Answer these questions from the source text on the OpenAI-compatible HTTP surface:
1. What is the default address that cgn-router listens on for HTTP?
2. By default, how often is the issuer's JWKS rotated for OIDC validation?
3. Which HTTP status and error type are returned for an unknown model name?

** Opening SOURCE TEXT block **

OpenAI-compatible HTTP surface

cgn-router listens on [router].listen_http (default :8080) and speaks the OpenAI HTTP/SSE protocol. Any OpenAI SDK can target it unchanged — point OPENAI_BASE_URL at the router and use any API key from cgn-ctl key create.

from openai import OpenAI

client = OpenAI(
    base_url="http://router.cognitora.local:8080/v1",
    api_key="cgn-c782d73a8c914c3da49191626f95737e",
)

stream = client.chat.completions.create(
    model="llama3-8b",
    messages=[{"role": "user", "content": "Explain KV-aware routing in one sentence."}],
    stream=True,
)
for chunk in stream:
    print(chunk.choices[0].delta.content or "", end="", flush=True)

Endpoints

Method	Path	Status	Notes
`POST`	`/v1/chat/completions`	implemented	streaming + buffered
`POST`	`/v1/completions`	implemented	alias of `chat/completions` for legacy SDKs
`POST`	`/v1/embeddings`	implemented	KV-aware routing → `Agent.Embed` → engine `/v1/embeddings` round-trip
`GET`	`/v1/models`	implemented	union of `[models.*]` config + live agents
`GET`	`/healthz`	implemented	liveness probe (admin port)
`GET`	`/readyz`	implemented	readiness probe (admin port)

Not yet implemented (tracked, no committed timeline): assistants / threads, tool calls, fine-tunes, audio, image, batch.

Auth

Every /v1/* request goes through cgn-auth::middleware. Two flows:

API key — Authorization: Bearer cgn-<32hex>. The token's sha256 is matched against [auth].api_keys_file. Use cgn-ctl key create --scopes "chat,embed" to issue one. Tokens are shown once; the file stores hashes.
OIDC — same header but with a JWT. cgn-auth validates the signature against the issuer's JWKS (rotated every [auth].oidc_jwks_ttl, default 10m). The sub claim becomes the rate-limit subject.

When [auth].enabled = false the middleware is a no-op (CI / dev only).

Streaming

Server-Sent Events (text/event-stream). Each token chunk is one data: {...}\n\n line followed by data: [DONE]\n\n. The shape matches OpenAI exactly:

data: {"id":"chatcmpl-…","object":"chat.completion.chunk","created":1714566600,"model":"llama3-8b","choices":[{"index":0,"delta":{"content":"hello"},"finish_reason":null}]}
data: {"id":"chatcmpl-…","object":"chat.completion.chunk","created":1714566600,"model":"llama3-8b","choices":[{"index":0,"delta":{},"finish_reason":"stop"}]}
data: [DONE]

The router never buffers a streaming response — tokens flow directly from Agent.Generate through gateway::sse::SseEncoder to the client.

Error envelope

All errors return the OpenAI-shaped JSON:

{ "error": { "code": null, "message": "<text>", "type": "<type>" } }

HTTP	`type`	When
401	`auth_error`	missing / invalid bearer
403	`auth_error`	valid token but scope insufficient
404	`model_not_found`	unknown model name
429	`rate_limit`	`cgn-ratelimit` quota exhausted
429	`server_error`	router admission queue full (`max_queue` reached)

** Closing SOURCE TEXT block **
** Opening EXCERPTED DATA block **

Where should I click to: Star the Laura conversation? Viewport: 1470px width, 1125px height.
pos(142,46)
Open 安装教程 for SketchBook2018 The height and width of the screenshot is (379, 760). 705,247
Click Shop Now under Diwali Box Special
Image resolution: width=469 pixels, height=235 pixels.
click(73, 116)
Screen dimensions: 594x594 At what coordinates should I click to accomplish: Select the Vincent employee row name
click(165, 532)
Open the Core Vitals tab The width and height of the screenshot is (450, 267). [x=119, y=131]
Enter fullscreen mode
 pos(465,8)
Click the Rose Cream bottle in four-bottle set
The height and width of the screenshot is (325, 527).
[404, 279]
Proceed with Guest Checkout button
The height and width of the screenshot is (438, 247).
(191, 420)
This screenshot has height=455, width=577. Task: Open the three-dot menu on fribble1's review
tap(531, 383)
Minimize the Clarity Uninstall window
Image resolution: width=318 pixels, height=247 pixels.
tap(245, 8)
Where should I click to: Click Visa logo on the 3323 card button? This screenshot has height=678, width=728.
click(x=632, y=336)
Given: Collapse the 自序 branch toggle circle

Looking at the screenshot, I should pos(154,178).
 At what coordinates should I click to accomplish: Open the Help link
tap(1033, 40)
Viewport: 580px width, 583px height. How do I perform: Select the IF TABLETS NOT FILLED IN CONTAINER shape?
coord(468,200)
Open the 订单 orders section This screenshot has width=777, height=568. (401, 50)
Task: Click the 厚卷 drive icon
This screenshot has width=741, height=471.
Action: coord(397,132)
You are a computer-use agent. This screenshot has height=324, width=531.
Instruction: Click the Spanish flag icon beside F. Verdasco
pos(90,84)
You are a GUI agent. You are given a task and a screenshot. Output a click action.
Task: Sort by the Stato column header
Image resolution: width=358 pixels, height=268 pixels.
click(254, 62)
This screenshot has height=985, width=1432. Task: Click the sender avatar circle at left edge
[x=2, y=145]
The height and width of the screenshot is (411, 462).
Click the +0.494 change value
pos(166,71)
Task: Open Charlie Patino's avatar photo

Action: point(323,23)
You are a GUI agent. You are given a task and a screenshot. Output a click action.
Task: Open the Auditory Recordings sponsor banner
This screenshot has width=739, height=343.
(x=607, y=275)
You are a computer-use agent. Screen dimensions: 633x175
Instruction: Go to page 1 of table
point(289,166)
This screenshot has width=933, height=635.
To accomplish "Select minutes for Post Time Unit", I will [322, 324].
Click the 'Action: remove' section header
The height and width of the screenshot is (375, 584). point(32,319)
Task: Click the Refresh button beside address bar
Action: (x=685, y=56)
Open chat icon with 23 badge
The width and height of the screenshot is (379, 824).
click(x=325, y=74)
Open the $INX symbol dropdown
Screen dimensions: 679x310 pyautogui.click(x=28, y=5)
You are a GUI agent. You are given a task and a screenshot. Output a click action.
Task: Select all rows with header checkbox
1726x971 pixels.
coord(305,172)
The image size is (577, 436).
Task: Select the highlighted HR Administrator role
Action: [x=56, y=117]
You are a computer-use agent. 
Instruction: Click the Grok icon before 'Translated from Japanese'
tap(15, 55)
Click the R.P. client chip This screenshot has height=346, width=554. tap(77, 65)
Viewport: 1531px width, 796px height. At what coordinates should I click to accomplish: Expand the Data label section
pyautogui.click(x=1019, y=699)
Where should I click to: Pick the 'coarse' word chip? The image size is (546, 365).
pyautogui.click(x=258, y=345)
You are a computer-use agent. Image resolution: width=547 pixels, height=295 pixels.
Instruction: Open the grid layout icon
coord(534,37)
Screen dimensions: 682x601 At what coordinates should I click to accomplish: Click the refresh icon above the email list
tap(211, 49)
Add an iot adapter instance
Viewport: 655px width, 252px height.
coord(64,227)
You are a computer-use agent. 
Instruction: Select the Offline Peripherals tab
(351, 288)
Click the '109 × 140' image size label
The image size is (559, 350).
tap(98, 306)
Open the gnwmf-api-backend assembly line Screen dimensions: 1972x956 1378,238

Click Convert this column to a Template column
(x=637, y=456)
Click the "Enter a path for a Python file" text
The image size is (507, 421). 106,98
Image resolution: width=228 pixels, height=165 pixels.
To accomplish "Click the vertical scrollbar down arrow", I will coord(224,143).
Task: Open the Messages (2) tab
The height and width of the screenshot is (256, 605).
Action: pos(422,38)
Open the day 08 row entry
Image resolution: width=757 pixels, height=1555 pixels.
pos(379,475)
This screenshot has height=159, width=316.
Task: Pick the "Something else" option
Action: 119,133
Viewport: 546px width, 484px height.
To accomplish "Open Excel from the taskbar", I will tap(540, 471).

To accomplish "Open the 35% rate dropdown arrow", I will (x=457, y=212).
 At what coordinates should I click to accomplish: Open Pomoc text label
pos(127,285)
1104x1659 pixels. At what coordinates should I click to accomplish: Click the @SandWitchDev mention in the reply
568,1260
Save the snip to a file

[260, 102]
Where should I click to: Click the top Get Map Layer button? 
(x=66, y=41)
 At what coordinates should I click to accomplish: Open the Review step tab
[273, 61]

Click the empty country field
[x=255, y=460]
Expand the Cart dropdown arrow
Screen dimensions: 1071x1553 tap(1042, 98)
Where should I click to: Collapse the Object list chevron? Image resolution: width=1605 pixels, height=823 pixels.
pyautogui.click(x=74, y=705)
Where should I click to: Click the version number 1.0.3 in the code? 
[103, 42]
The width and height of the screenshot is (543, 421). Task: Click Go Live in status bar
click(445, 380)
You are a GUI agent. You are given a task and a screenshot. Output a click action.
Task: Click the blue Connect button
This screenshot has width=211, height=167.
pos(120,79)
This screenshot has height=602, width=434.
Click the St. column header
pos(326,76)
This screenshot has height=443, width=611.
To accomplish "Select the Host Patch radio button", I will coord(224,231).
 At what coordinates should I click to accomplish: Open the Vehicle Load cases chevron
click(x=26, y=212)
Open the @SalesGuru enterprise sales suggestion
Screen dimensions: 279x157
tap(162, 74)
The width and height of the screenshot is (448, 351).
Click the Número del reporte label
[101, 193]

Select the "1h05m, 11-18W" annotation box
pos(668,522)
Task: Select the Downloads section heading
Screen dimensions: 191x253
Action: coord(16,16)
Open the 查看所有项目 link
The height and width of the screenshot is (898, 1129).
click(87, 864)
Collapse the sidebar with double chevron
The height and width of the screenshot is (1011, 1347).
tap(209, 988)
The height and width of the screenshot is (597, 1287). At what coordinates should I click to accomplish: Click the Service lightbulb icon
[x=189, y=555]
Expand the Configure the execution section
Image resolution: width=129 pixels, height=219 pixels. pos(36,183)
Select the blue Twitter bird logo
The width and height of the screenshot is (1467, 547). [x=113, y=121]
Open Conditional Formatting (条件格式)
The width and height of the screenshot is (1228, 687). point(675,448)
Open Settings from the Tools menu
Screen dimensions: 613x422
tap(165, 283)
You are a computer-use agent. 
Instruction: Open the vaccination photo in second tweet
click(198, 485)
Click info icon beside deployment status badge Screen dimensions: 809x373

** Closing EXCERPTED DATA block **

§ WRITTEN SOLUTION:
1. :8080
2. Every 10m (the default for [auth].oidc_jwks_ttl)
3. 404, with type model_not_found